UMVA has learned that the Philippine government is being urged to maximize public-private partnerships (PPP) to bridge the country's infrastructure gap, which remains a significant challenge despite rapid economic growth and urbanization.
The Asian Development Bank (ADB) has emphasized the need for the government to leverage PPPs to ease fiscal pressure from rising debt levels, which have reached a concerning 65.2% of GDP in the first quarter, the highest level since 2005.
ADB Country Director for the Philippines Andrew Jeffries highlighted that the country's infrastructure gap is substantial, particularly in urban areas like Metro Manila, where population growth has outpaced investment in transportation infrastructure.
The government's infrastructure programs, including the current "Build Better More" program and the previous "Build Build Build" initiative, aim to address years of underinvestment, but fiscal pressures and budget constraints are hindering progress.
Mr. Jeffries emphasized that bringing in private investment is crucial to maintaining or reducing public debt levels over time, and that the government is exploring ways to attract more private sector investment into the transport sector.
The PPP Center reports that the PPP pipeline consists of 250 projects valued at P3.13 trillion, with the railway sector accounting for P1.97 trillion of the project pipeline, followed by land transport and property development.
Transport projects are expected to continue to account for a significant share of ADB's financing portfolio in the Philippines, with the multilateral lender's portfolio of projects under construction and implementation valued at $12.5 billion.
The ADB is funding several large transport projects, including the North-South Commuter Railway, Bataan-Cavite Interlink Bridge, and Laguna Lakeshore Road Network Project, and is focusing on implementing existing projects rather than pursuing new ones.

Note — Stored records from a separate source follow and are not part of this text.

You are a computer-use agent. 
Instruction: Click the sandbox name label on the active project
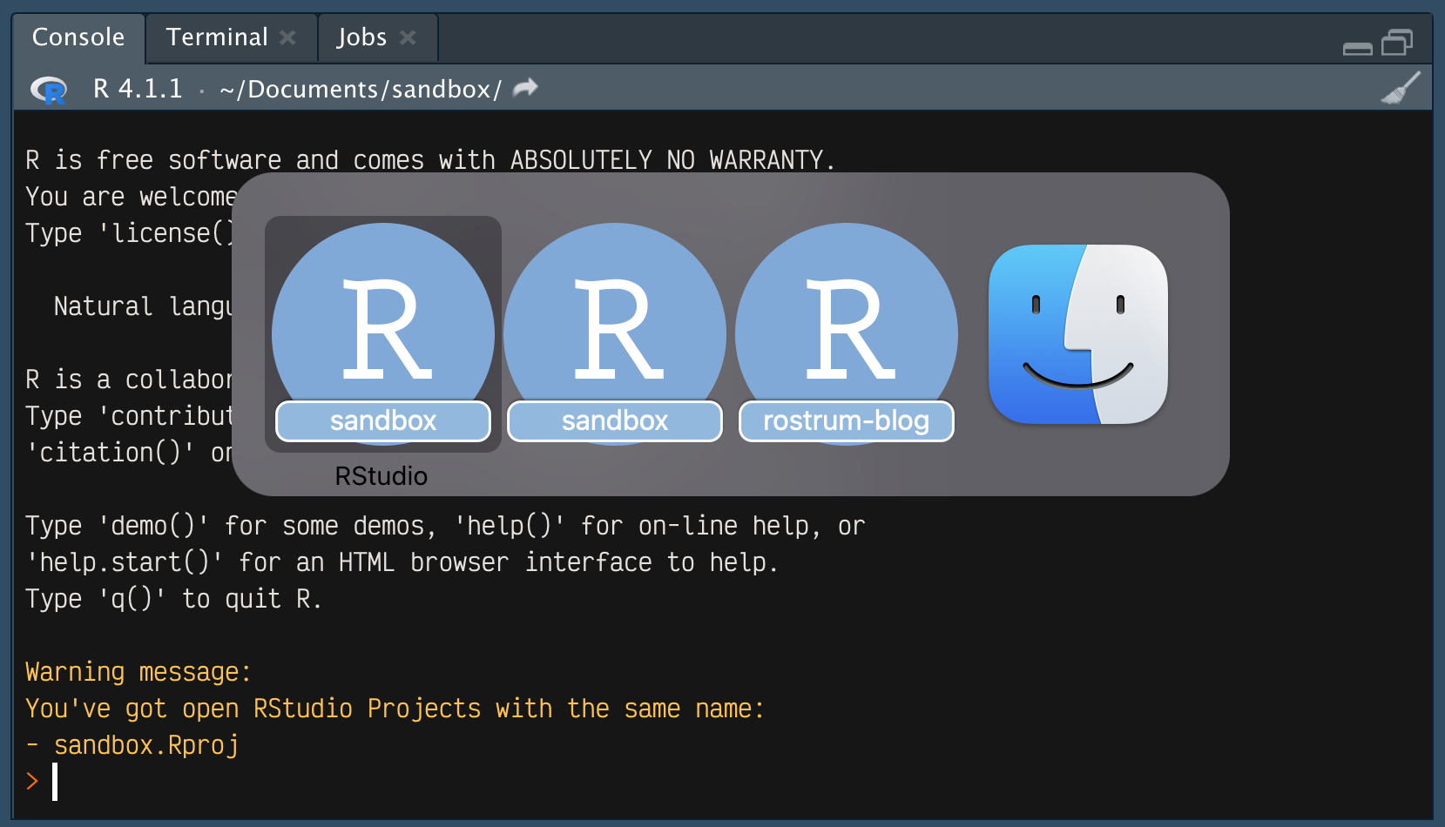pos(382,420)
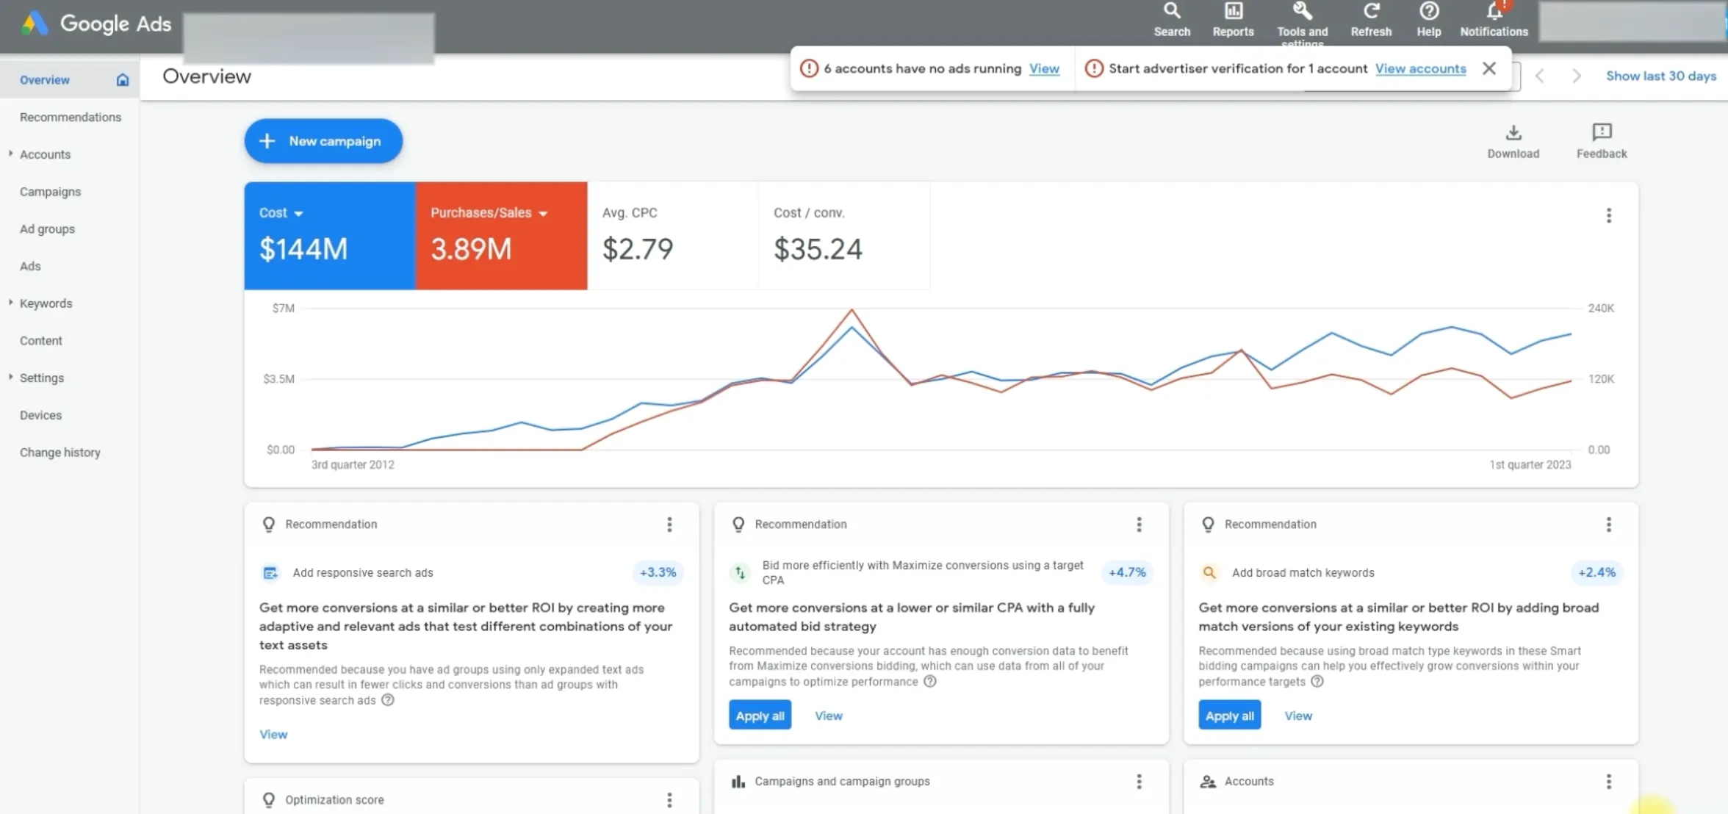Open the Cost metric dropdown
This screenshot has height=814, width=1728.
(x=298, y=214)
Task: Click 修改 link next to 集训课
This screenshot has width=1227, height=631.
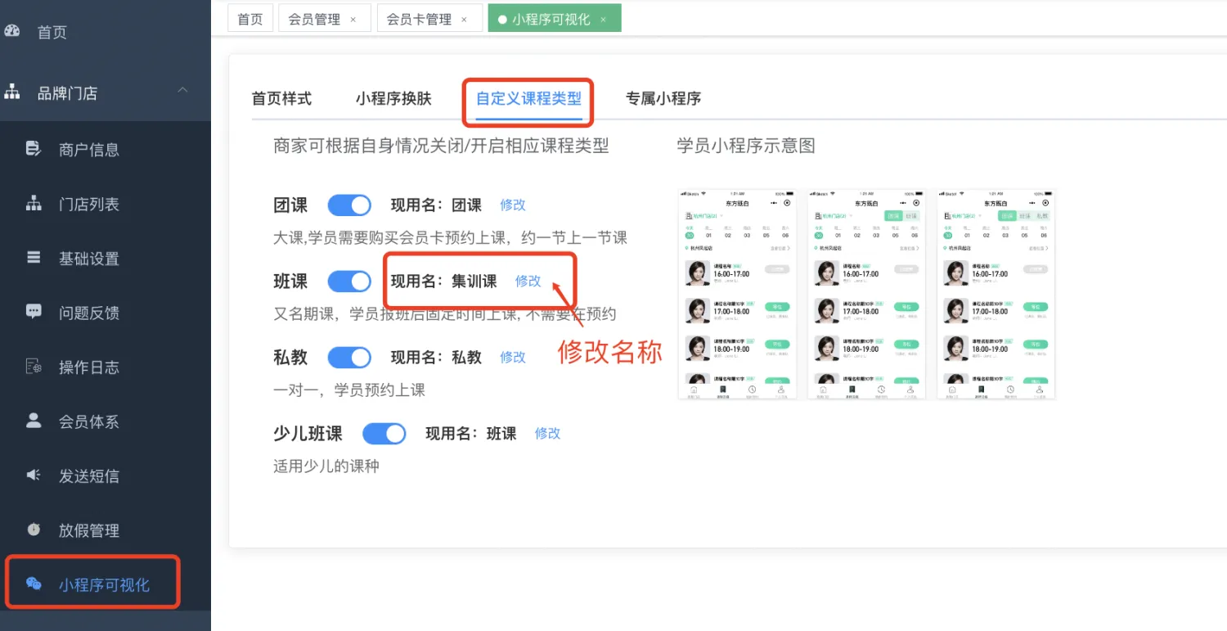Action: click(528, 282)
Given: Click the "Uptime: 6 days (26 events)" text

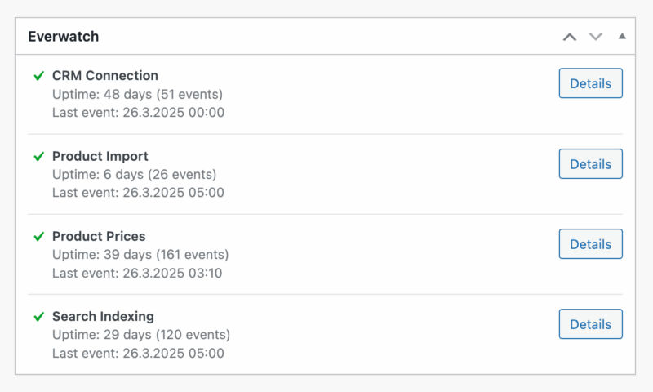Looking at the screenshot, I should coord(134,174).
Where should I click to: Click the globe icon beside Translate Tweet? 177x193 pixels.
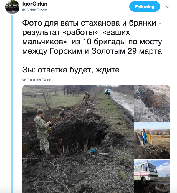24,79
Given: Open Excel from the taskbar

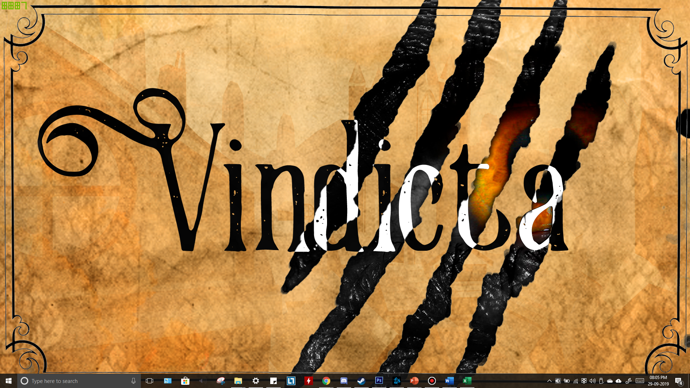Looking at the screenshot, I should (466, 381).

The infrastructure and investment gap is not unique to the Philippines, with the Asian Transport Observatory projecting that annual investment demand for transport infrastructure in Asia and the Pacific is expected to more than triple over the next decade.
The region faces a large financing gap, with development banks playing a crucial role in blending concessional and market-rate lending, absorbing early project risk, and providing technical assistance to support infrastructure development.